**What to do:**
1) Decide whether each statement below agrees with the GPS and VMG thread. Answer yes or no for each, quoting the deciding words of the thread exactly.
(a) The presentation on using an inexpensive GPS was prepared for a local Multihull association.
(b) TSOJOURNER sails a Telstar.
(c) A club racer has reported trying the method since the presentation.
2) List every name or handle that the GPS and VMG thread uses to identify or address a forum participant.
3) Proceed with the GPS and VMG thread, picking up after its final sentence.

**Document text:**
:::

# GPS and VMG



## TSOJOURNER (Dec 16, 1999)

One of our sailing club Bards presented a very detailed description of generating and using Polar Diagrams to improve preformance on the race course. I had put together a similar presentation for our local Multihull association on how to use your inexpensive GPS to maximize windward and leeward performance without needing to generate Polar Diagrams. It won't necessarily help you win races but it is a very simple way to improve your upwind and down wind speed. A complete description is on my web site: www . wingsailor . com by clicking on the "VMG & GPS" tab.


----------



## sailingdog (Mar 19, 2006)

Wingsailor-

What boat do you sail??? Also, recommend you read the POST in my signature to help you get more out of your time here. Also, believe a fellow Telstar owner sails out of Punta Gorda, do you know him??

Here's your link: *CLICK HERE*


----------



## TSOJOURNER (Dec 16, 1999)

*Ocean Catamaran*

Dogsailor,

I sail an Ocean Catamaran 49 out of Charlotte Harbor SW Florida. The web site containing the VMG GPS page has a lot of other information on it including some of the wing sail stuff I am working on.

The description of the set-up and use of an inexpensive GPS to generate a consistant windward or leeward speed monitoring VMG anywhere on a race course seems to be easy to understand and use but I haven't yet talked to one of our racers that has tried it since I made the presentation several months ago. Hard to believe racers are not interested in improving upwind and downwind performance.

:::

**Dataset excerpt:**
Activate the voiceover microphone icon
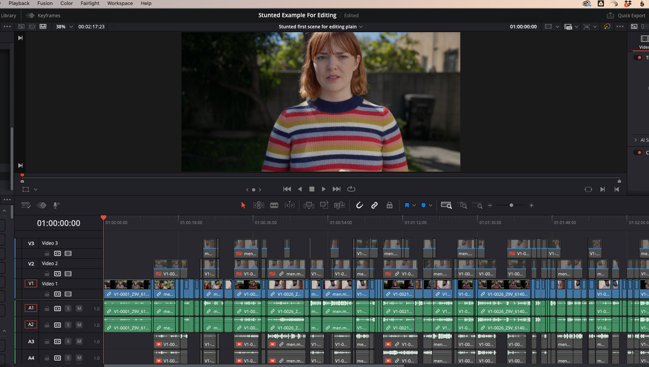[56, 205]
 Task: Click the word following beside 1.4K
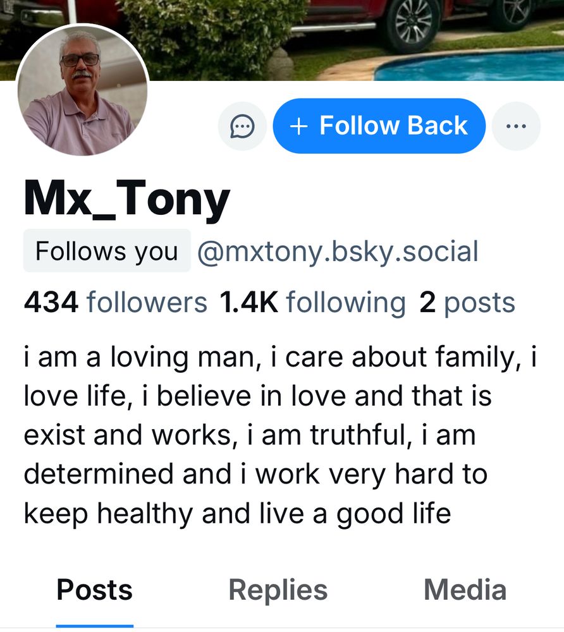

:::

**Outputs:**
1)
(a) Yes: "I had put together a similar presentation for our local Multihull association on how to use your inexpensive GPS to maximize windward and leeward performance"
(b) No: "I sail an Ocean Catamaran 49 out of Charlotte Harbor SW Florida."
(c) No: "I haven't yet talked to one of our racers that has tried it since I made the presentation several months ago."

2) TSOJOURNER, sailingdog, Wingsailor, Dogsailor

3)
----------



## tommays (Sep 9, 2008)

In this area Polars are very common and used all the time even the 1970 C&C 35 i race on has a set that was made for it when the original owner put on a new keel and light weight mast


----------



## sailingdog (Mar 19, 2006)

I don't race, so it isn't of much interest to me. 

As for wing sails, I'm not a big fan, as they're a considerable hazard on most cruising boats, since they create a sail that is not reefable or removable.


----------



## paulk (Jun 2, 2000)

VMG is certainly of interest to racers. If they have GPS sailing units, they're likely to get them with the VMG software programming already installed.


----------



## SEMIJim (Jun 9, 2007)

paulk said:


> VMG is certainly of interest to racers. If they have GPS sailing units, they're likely to get them with the VMG software programming already installed.


Yes, except VMG to the mark really doesn't give you what you want. The point is to sail to weather at best VMG, which is what wingsailor's method gives you. It's kind of like polars for free, with the advantage of auto-adjust for current conditions. All is explained in wingsailor's article.

Jim


----------



## tommays (Sep 9, 2008)

I have a limited abilty to express my thoughts in text  

I dont do a lot of sailing outside of racing and feel like we have allways used the GPS VMG in combo with the polars

The polars exist to tell us if we are trimed well enough to hit a target speed in a known wind speed and course 

One of the problems is we offen have to cover other boats as staying ahead of them is how we win, this is not allways the best VMG 

In are shorter races the legs are offen only 1 mile and there is really not any time to even use the GPS when your doing a short race with 40 boats in 7 divisions

In longer races the Long Island Sound current chart becomes a key tool as to were we decide to go (the short ones also as we do get a wicked current inside the harbor also)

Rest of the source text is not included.